>> BEGIN ENTRIES
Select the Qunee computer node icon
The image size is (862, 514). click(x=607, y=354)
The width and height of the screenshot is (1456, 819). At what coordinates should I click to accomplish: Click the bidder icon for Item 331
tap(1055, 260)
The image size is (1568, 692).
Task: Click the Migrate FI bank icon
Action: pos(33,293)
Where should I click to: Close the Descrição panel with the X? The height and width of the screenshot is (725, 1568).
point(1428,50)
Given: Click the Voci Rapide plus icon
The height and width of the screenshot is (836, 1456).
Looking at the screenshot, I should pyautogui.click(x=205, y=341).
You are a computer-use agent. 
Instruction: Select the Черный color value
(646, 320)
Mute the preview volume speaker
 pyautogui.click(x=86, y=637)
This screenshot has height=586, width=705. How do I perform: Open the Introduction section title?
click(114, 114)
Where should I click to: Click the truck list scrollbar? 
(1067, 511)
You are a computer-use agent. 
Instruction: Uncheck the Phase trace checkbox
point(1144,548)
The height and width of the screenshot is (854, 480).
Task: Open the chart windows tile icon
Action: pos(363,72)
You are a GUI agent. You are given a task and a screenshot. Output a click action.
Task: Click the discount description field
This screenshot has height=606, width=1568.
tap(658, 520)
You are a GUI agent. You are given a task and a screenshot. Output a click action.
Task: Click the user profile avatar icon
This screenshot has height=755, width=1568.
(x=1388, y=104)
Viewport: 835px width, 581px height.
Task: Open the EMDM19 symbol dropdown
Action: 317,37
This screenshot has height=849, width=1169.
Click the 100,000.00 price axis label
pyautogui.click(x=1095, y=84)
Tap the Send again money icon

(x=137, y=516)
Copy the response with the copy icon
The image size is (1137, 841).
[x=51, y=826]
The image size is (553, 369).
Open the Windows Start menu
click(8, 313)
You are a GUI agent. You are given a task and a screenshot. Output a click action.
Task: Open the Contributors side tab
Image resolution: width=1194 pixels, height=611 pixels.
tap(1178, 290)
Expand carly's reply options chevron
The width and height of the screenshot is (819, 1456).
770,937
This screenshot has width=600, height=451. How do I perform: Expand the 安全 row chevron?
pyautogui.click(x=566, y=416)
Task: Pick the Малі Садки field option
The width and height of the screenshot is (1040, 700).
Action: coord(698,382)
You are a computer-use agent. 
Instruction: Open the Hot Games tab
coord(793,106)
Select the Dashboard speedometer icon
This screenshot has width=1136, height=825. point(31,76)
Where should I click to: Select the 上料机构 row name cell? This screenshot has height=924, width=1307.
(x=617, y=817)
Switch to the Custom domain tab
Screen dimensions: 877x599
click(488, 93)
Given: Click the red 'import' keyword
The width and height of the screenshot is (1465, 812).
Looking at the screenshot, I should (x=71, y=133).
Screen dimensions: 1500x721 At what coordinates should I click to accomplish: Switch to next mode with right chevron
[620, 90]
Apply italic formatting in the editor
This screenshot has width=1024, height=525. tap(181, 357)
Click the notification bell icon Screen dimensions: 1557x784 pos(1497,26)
>> END ENTRIES
AIM OF THE TASK.
Gather every line of the data above that contains the word "chevron", treating uppercase and lowercase letters as different.

TASK RESULT.
Expand carly's reply options chevron
This screenshot has width=600, height=451. How do I perform: Expand the 安全 row chevron?
Screen dimensions: 1500x721 At what coordinates should I click to accomplish: Switch to next mode with right chevron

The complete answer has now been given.